GIVEN PROBLEM - Return the stretch of the HexaPDF SecurityHandler documentation below from "HexaPDF::Object.make_direct(dict.value, document)" through "obj = loader.call(xref_entry)", copied word for word.

TEXT BLOCK -
____

Creates a new SecurityHandler for the given document.

# File 'lib/hexapdf/encryption/security_handler.rb', line 249

def initialize(document)
  @document = document
  @encrypt_dict_hash = nil
  @encryption_details = {}

  @is_encrypt_dict = document.revisions.each.with_object({}) do |rev, hash|
    hash[rev.trailer[:Encrypt]] = true
  end
end

Instance Attribute Details

#encryption_details ⇒ Object (readonly)

A hash containing information about the used encryption. This information is only available once the security handler has been set up for decryption or encryption.

Available keys:

:version

The version of the security handler in use.

:string_algorithm

The algorithm used for encrypting/decrypting strings.

:stream_algorithm

The algorithm used for encrypting/decrypting streams.

:embedded_file_algorithm

The algorithm used for encrypting/decrypting embedded files.

:key_length

The key length in bits.

# File 'lib/hexapdf/encryption/security_handler.rb', line 246

def encryption_details
  @encryption_details
end

Class Method Details

.set_up_decryption(document, **options) ⇒ Object

:call-seq:

SecurityHandler.set_up_decryption(document, **options)   -> handler

Sets up and returns the security handler that is used for decrypting the given document and modifies the document’s object loader so that the decryption is handled automatically behind the scenes.

The decryption_opts has to contain decryption options specific to the security handler that is used by the PDF file.

See: #set_up_decryption

# File 'lib/hexapdf/encryption/security_handler.rb', line 205

def self.set_up_decryption(document, **options)
  dict = document.trailer[:Encrypt]
  if dict.nil?
    raise HexaPDF::EncryptionError, "No /Encrypt dictionary found"
  end
  handler = document.config.constantize('encryption.filter_map', dict[:Filter]) do
    document.config.constantize('encryption.sub_filter_map', dict[:SubFilter]) do
      raise HexaPDF::EncryptionError, "Could not find a suitable security handler"
    end
  end

  handler = handler.new(document)
  dict = document.trailer[:Encrypt] = handler.set_up_decryption(dict, **options)
  HexaPDF::Object.make_direct(dict.value, document)
  document.revisions.current.update(dict)
  document.revisions.each do |r|
    loader = r.loader
    r.loader = lambda do |xref_entry|
      obj = loader.call(xref_entry)
      xref_entry.compressed? ? obj : handler.decrypt(obj)
    end
  end

  handler.freeze
end

.set_up_encryption(document, handler_name, **options) ⇒ Object

:call-seq:

SecurityHandler.set_up_encryption(document, handler_name, **options)   -> handler

Sets up and returns the security handler with the specified name for the document and modifies then document’s encryption dictionary accordingly.

The encryption_opts can contain any encryption options for the specific security handler and the common encryption options.

See: #set_up_encryption (for the common encryption options).

____

COLLECTED MATERIAL -
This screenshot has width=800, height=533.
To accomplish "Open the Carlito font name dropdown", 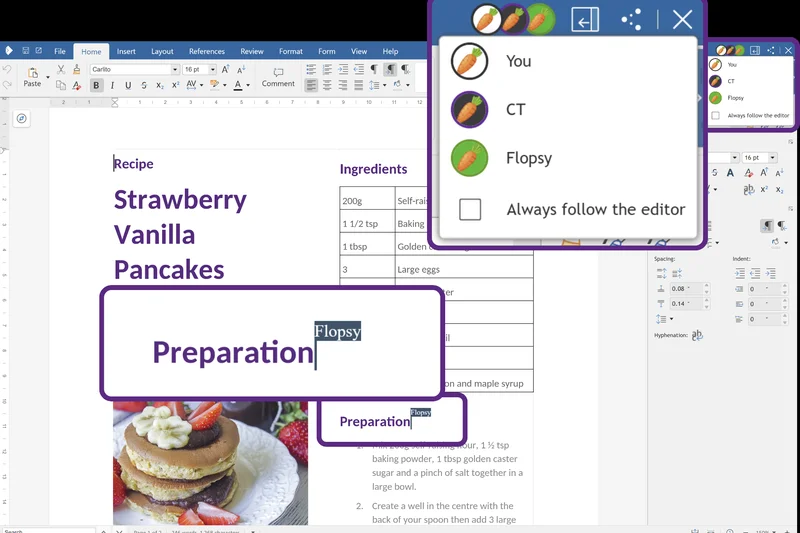I will pyautogui.click(x=174, y=69).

____

PROBLEM SOLUTION -
HexaPDF::Object.make_direct(dict.value, document)
  document.revisions.current.update(dict)
  document.revisions.each do |r|
    loader = r.loader
    r.loader = lambda do |xref_entry|
      obj = loader.call(xref_entry)